Late in the game, in maybe the 12th or 13th inning, I started to wonder who was the saddest man on earth at that moment: Uggla or Bud Selig? Uggla will likely decline the invitation to next year's All Star game, if he is invited. He struck out three times and when he did hit the ball, he grounded into a double play. He left a game-high six men on base. And he committed three errors. Ouch.
But then there is Selig. In 2002 when the game was tied 7-7 in the 11th inning and Selig had to figure out what the hell they were going to do now that neither team had any pitchers left, he looked like he would rather have cut his own leg off with a plastic spoon than have to deal with that situation, live on national television, in the front row of his own home stadium. So this time he was hiding in an office somewhere.

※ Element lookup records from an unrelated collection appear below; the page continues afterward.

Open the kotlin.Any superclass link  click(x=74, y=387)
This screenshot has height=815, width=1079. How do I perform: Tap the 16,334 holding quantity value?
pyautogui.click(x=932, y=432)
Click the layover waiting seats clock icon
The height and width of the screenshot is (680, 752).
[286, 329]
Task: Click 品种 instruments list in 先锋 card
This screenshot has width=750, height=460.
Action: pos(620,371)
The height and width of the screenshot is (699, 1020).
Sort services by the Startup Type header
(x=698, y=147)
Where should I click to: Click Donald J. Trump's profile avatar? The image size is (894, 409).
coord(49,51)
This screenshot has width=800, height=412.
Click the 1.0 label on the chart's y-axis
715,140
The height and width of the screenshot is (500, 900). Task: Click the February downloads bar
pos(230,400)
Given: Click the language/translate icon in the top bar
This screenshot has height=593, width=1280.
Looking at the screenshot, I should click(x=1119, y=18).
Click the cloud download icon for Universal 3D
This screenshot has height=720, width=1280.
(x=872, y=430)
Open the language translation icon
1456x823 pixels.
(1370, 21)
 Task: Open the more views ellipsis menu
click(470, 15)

Did Selig think that incomprehensibly making the outcome of the World Series depend on the All Star game was going to eliminate the possibility that the game could be tied late? Did they really consider that problem fixed? They didn't change anything, they just made it matter infinitely more if the exact same problem should occur again. Clearly they need to cut the tie that binds the World Series' home field advantage to this game because it is too important of a result to have it depend on fans' fickle voting, and then potentially position players pitching to close out the game.
If the All Star game is going to decide the World Series' home field advantage, the team cannot be chosen by fans, and pitchers must be prepared to go 3+ innings. If a guy pitched on Sunday and can't go more than 15 pitches in an emergency situation, he should get his All Star bonus, he should get to enjoy the festivities, but he should not be in the dugout. Get someone who can play.
If they want it to be an exhibition where the fans get to play a major role, then cut the World Series connection. The game is fun regardless of whether "this one counts." It wasn't great theater because of the World Series (exclusively). It was also great theater because it was great theater! That bottom of the 10th inning was one of the great innings in baseball history, outdone perhaps by the bottom of the 11th! And if it had come down to it, what a wonderful, fun, fan-friendly way to end such a marathon it would have been if David Wright and JD Drew had gone in to pitch, with Brad Lidge and Scott Kazmir at DH.